Ultra-low-latency workflow

  1. Call slices_from_anchor*() to obtain the tail/head spans.
  2. Run SIMD loads/stores or hand-unrolled loops directly over those spans (tail first, then head) to scan for non-zero slots, update counters, etc.
  3. If you also need absolute coordinates, pair the SIMD scan with iter_from_anchor*()—they share the same traversal order so you can map SIMD findings back to prices with minimal bookkeeping.

Slot trait

Every slot type must implement the lightweight Slot trait, which defines how to create and clear a value. The crate ships ready-made implementations for:

  • All integer primitives (i*, u*, and usize/isize).
  • Option<T> (clears back to None).
  • Cell<T> where T: Slot + Copy so interior-mutable slots can be hosted.

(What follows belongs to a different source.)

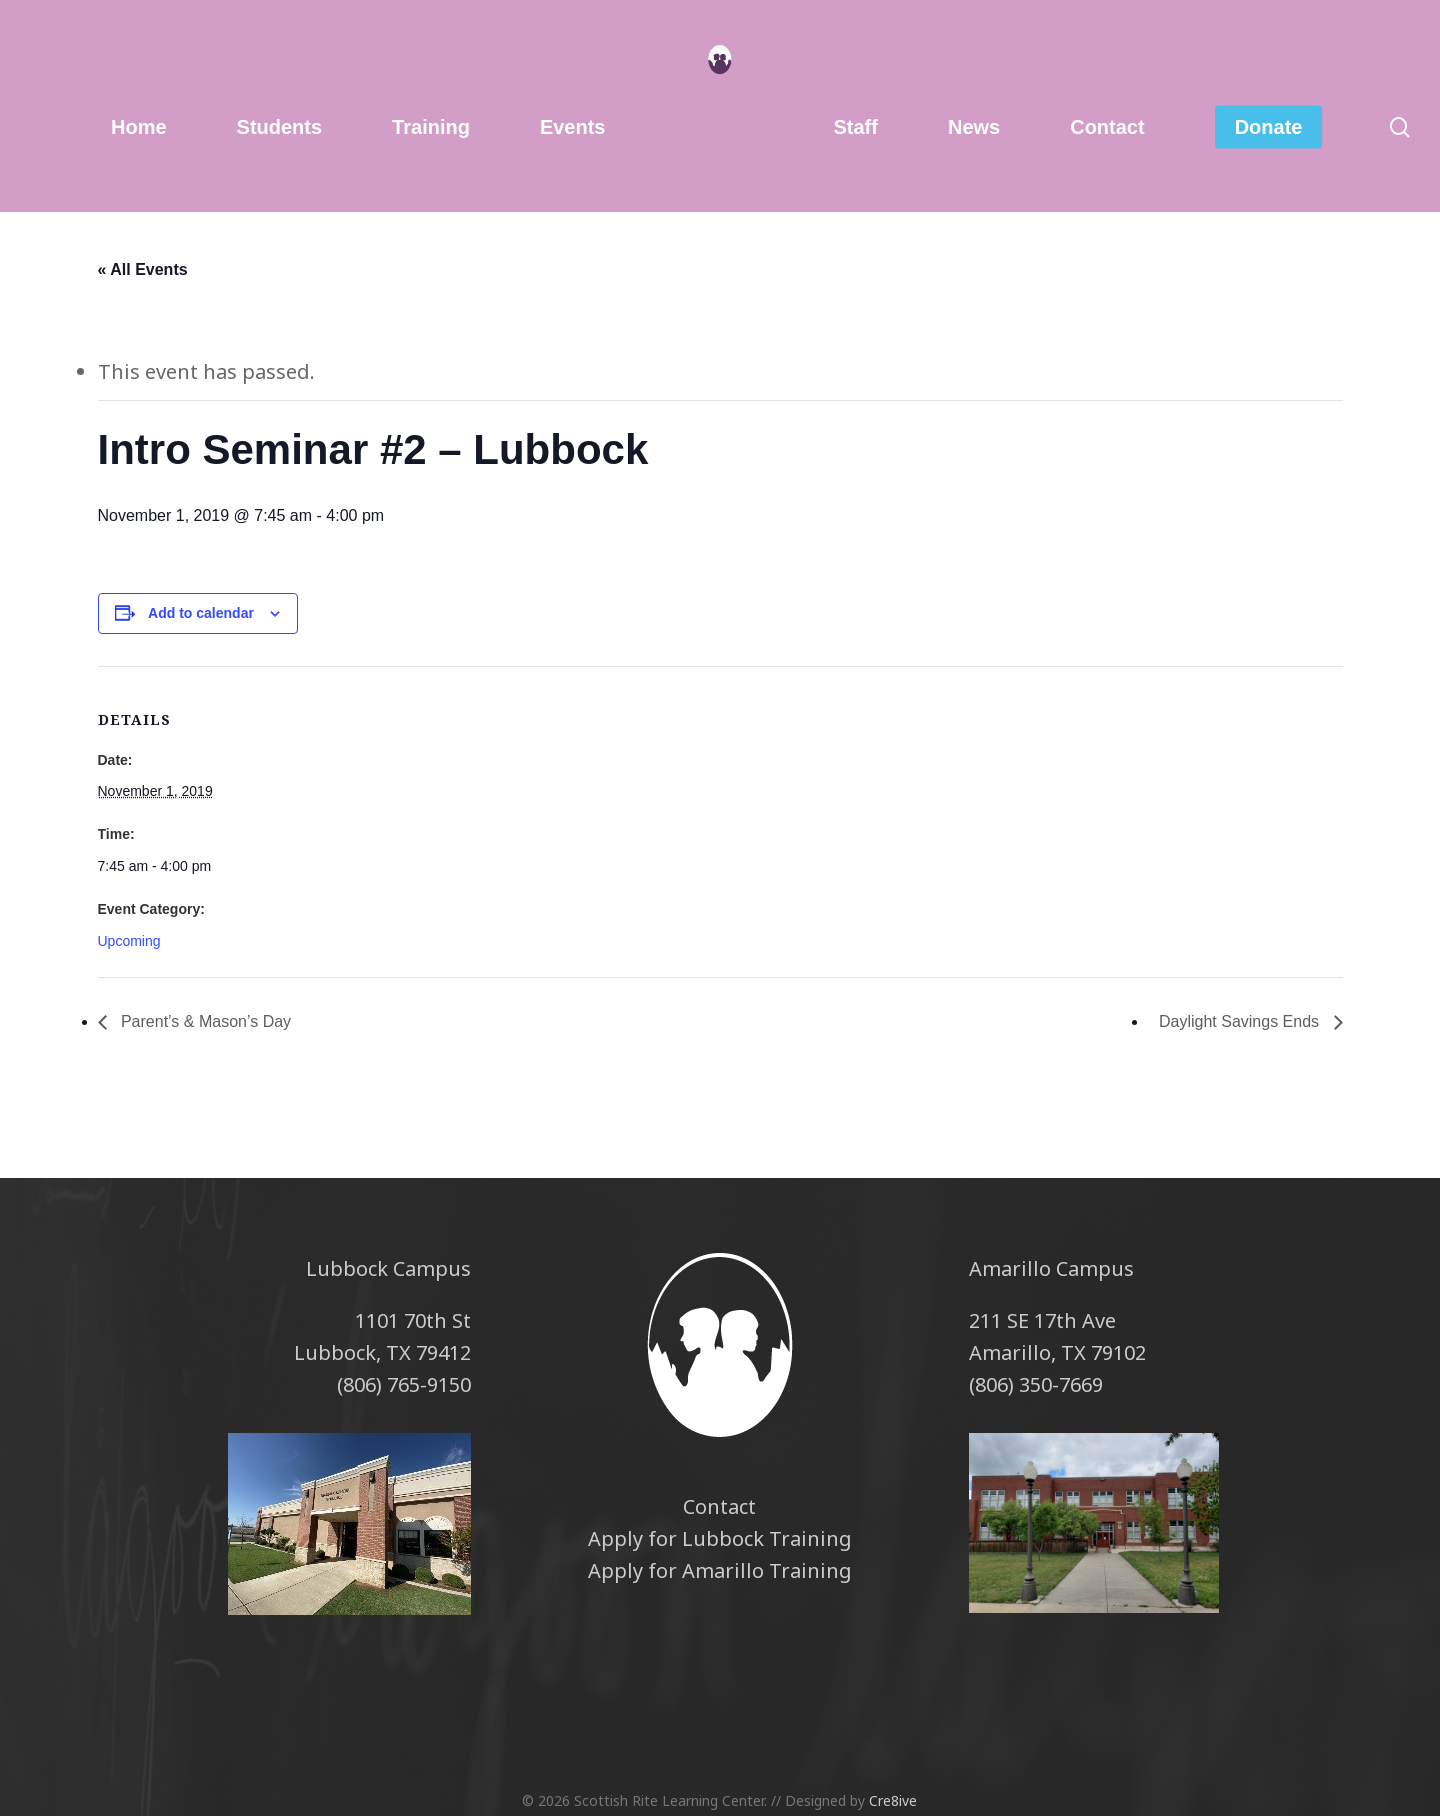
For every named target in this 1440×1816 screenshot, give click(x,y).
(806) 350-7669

Custom data can implement Slot to retain domain-specific state or perform branchless clears (e.g., resetting SIMD lanes, bitsets, etc.).

Example

use sliding_ring::{SlidingRing, Slot};

#[derive(Default)]
struct Bucket {
    hits: u64,
}

impl Slot for Bucket {
    fn init() -> Self {
        Self { hits: 0 }
    }

    fn clear(&mut self) {
        self.hits = 0;
    }
}

let mut ring = SlidingRing::<Bucket>::new(10_000);
ring.slot_mut(10_005).hits += 1;
ring.shift_to(10_005);
assert_eq!(ring.slot_at_pointer().hits, 1);

Telemetry counter

use sliding_ring::{Direction, SlidingRing, Slot};

#[derive(Default, Clone, Copy)]
struct Bucket { hits: u64 }

impl Slot for Bucket {
    fn init() -> Self { Self { hits: 0 } }
    fn clear(&mut self) { self.hits = 0; }
}

let mut ring = SlidingRing::<Bucket>::new(0);
ring.slot_mut(5).hits += 1;
ring.slot_mut(6).hits += 3;
let sum: u64 = ring
    .iter_from_anchor(Direction::Forward)
    .map(|(_, bucket)| bucket.hits)
    .sum();
assert_eq!(sum, 4);

SIMD scanning

use sliding_ring::SlidingRing;
use wide::u64x4;

let mut ring = SlidingRing::<u64>::new(1_000);
for i in 0..256 {
    *ring.slot_mut(1_000 + i as i128) = i as u64;
}
let (tail, head) = ring.slices_from_anchor();
let needle = u64x4::splat(42);

for chunk in tail.chunks_exact(4).chain(head.chunks_exact(4)) {
    let vec = u64x4::new([chunk[0], chunk[1], chunk[2], chunk[3]]);
    if vec
        .simd_eq(needle)
        .to_array()
        .iter()
        .any(|&lane| lane == u64::MAX)
    {
        println!("found 42");
        break;
    }
}

Run cargo run --example telemetry or cargo run --example simd_scan for the full samples. The SIMD example relies on the wide crate, so it stays on stable Rust while still demonstrating contiguous-slice scanning.

Documentation

  • API reference on docs.rs.
  • Run cargo doc --open -p sliding-ring for local browsing.

Feature flags

  • branchless – enables branchless variants of the re-anchoring routines. They cost a few extra instructions per slot but avoid unpredictable branches when clearing. Enable with --features branchless when compiling/testing.

Status

This crate is extracted from production systems but is still evolving. Expect additions such as configurable ring widths, iterators, and more slot utilities as we work toward a polished open-source release.

Examples

  • cargo run --example telemetry – basic per-slot counter with anchor-ordered reduction.
  • cargo run --example simd_scan – demonstrates splitting the ring into contiguous spans and scanning with SIMD on stable via the wide crate.

Benchmarks

  • cargo bench -p sliding-ring runs the Criterion suite measuring anchor shifts and slot updates.
  • Bazel users can run bazel run //lib/collections/sliding-ring:sliding_ring_bench (tagged benchmark) to launch the same binary.

License

Licensed under either of

at your option.

Unless you explicitly state otherwise, any contribution intentionally submitted for inclusion in sliding-ring by you, as defined in the Apache-2.0 license, shall be dual licensed as above, without any additional terms or conditions.